An old project from about 2012.
How to use small languages to study search engines / Millä tavoin pieniä kieliä voisi hyödyntää hakukonetutkimuksessa?
Search engines is are very opaque; it is difficult to know what to is happening, how to study it, and how to interpret the results. Even in a field field filled with more professional researchers, we feel there are some niches to be explored. We have currently focused on Finnish, as it provides an interesting “laboratory”: a small language with a unique grammar in a high-tech and highly networked country. The amount of raw material is huge.
Hakukoneet ovat käytännössä läpinäkymättömiä: on vaikea tietää mitä tapahtuu, miksi, miten sitä pitäisi tutkia, ja miten tulkita. Alue on täynnä tutkimusta, mutta uskomme löytävämme pieniä erikoisalueita itsellemme. Keskitymme tässä vaiheessa suomen kieleen, koska Suomi on loistava “laboratorio”: pieni ja kummallinen kieli kehittyneessä ja verkostoituneessa maassa.
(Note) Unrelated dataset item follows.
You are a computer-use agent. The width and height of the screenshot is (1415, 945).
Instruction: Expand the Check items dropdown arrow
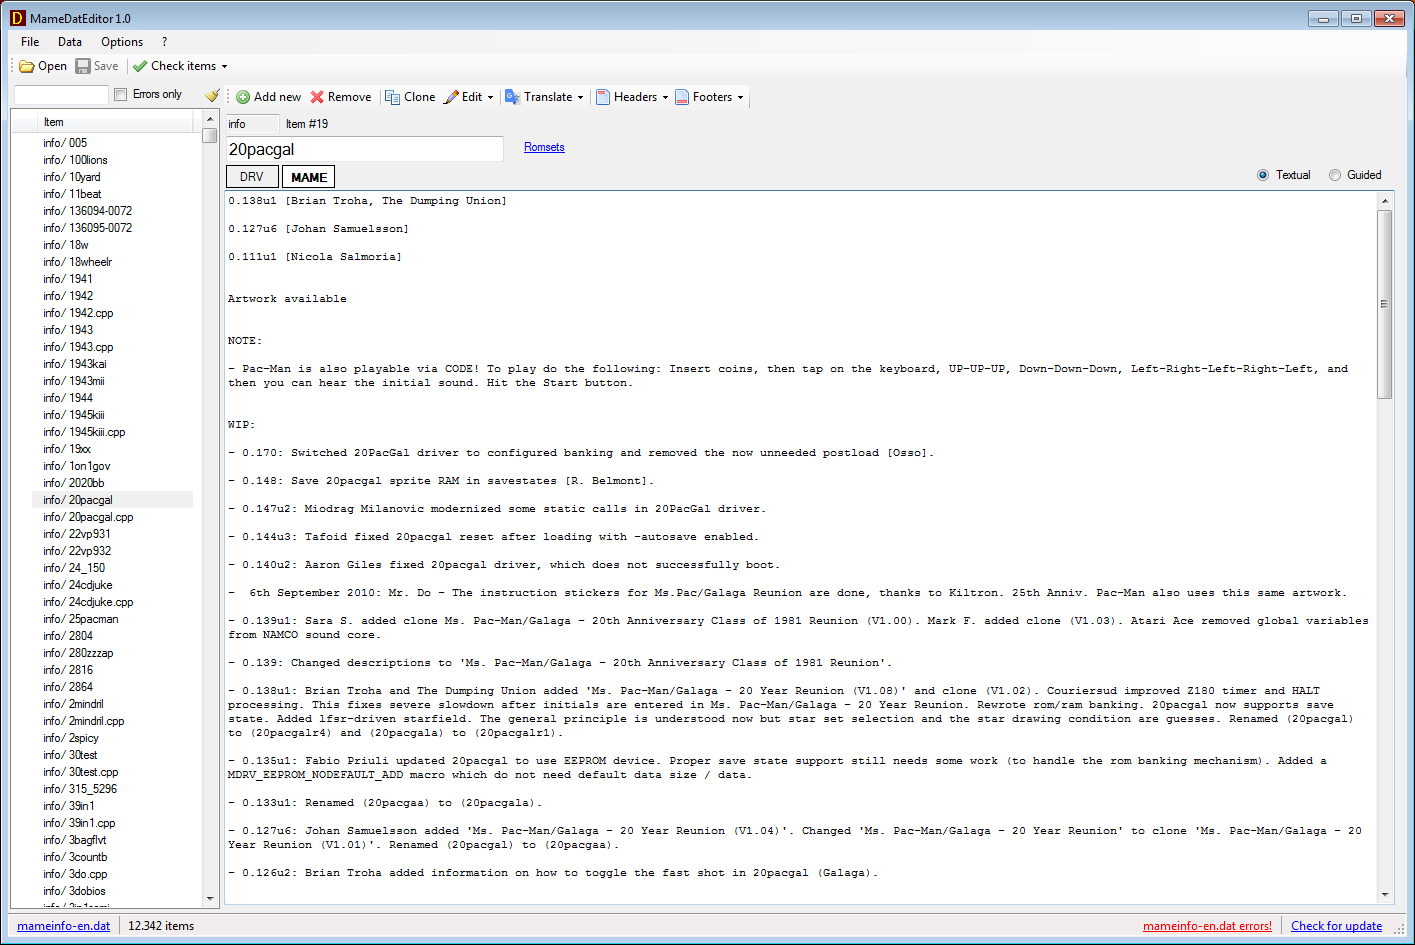224,67
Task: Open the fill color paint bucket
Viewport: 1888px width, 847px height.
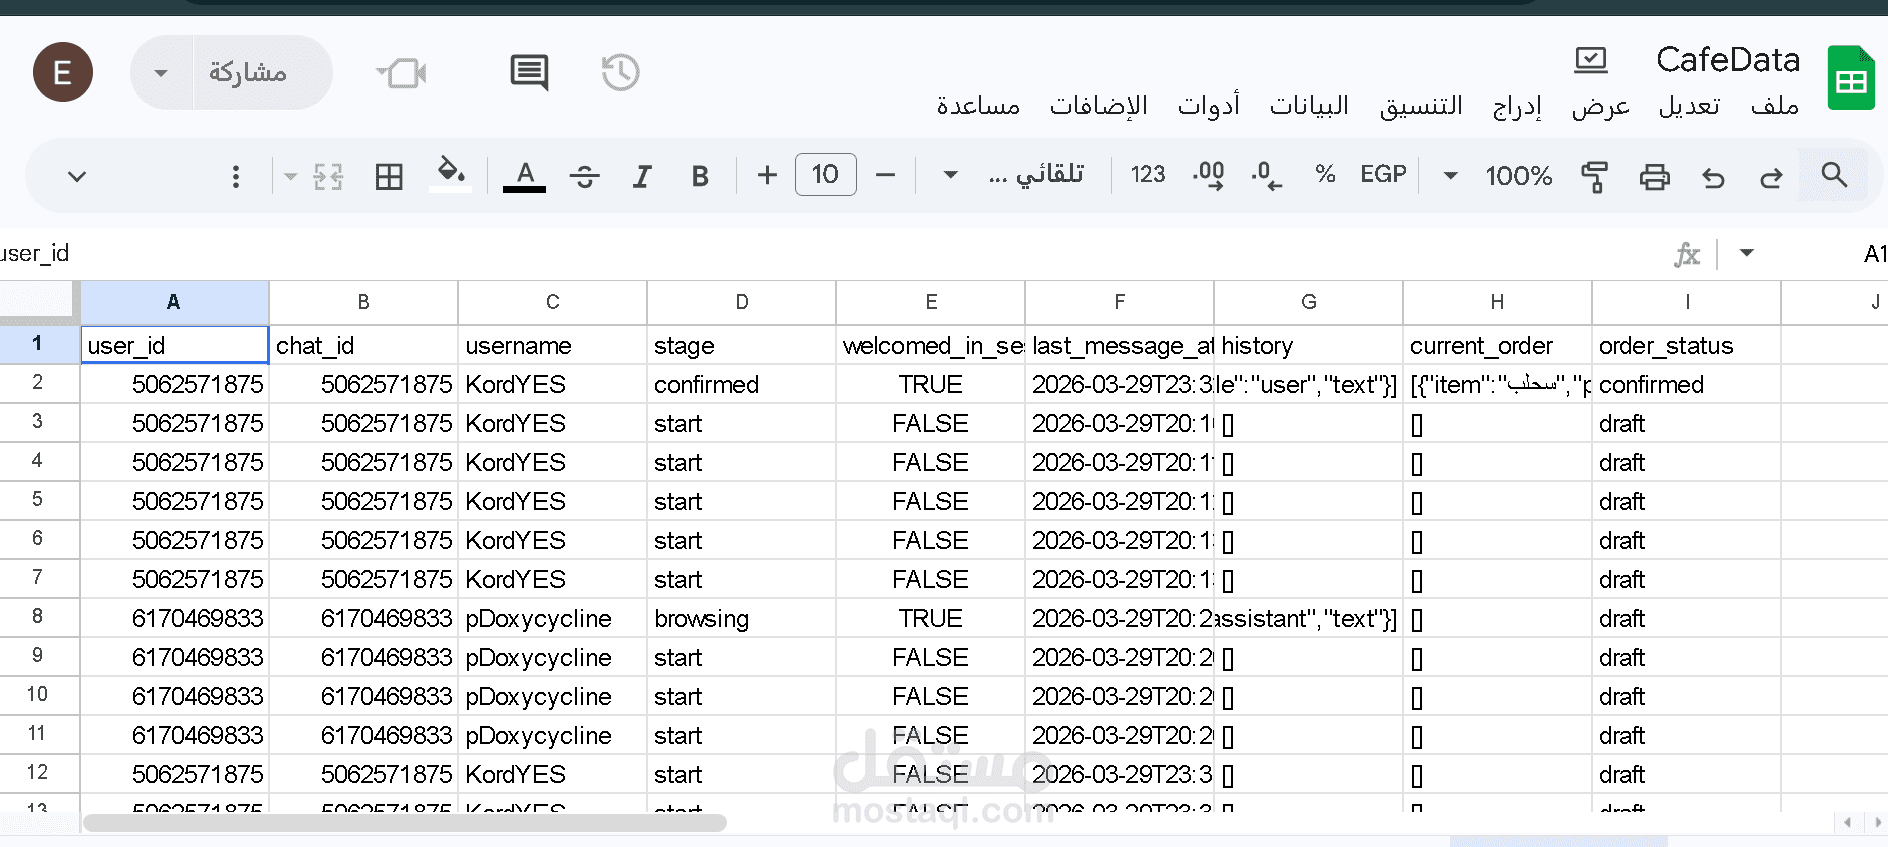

Raakamateriaalia on valtavasti.
Aliprojekti: “Onko Google ainoa käyttökelpoinen hakukone suomen kielellä?”[Is Google the only usable search engine in Finnish?]
Täysi raportti / full report (Finnish): Download the report (pdf)
English summary: We studied the statement “Google is the only feasible search engine for searches in Finnish”. The claim is supported by the 98% market share Google has in Finland. To analyze the question, we studied results from searches made in Finnish by Google and Bing (which with Yahoo the only credible alternative). We found that in terms of number of hits, Google is crushingly dominant, with Bing finding typically less than 10% of the results. Bing seems especially “slow” in finding trending news, which is a serious drawback for a search engine. It is apparent that Google is reasonably well optimized for some quirks of the Finnish language, while Bing is not. The clearest difference is in the processing of Scandinavian characters (ä,ö), where Bing’s performance is unpredictable. Both search engines have some problems with another Finnish quirk, compound words, but neither is clearly superior. Other potential differences were found relating to the agglutinative character of Finnish grammar, but this could not be studied systematically so far. This study did not analyze the “true” quality of Bing vs Google searches at the content level. However, the statistical results alone are sufficient to explain why Bing is not generally considered a viable option in Finnish. Such dominance of a small language by a single search engine should be considered a national concern. The situation is very similar for other small European and other languages, and it is recommended that similar studies be performed in other countries.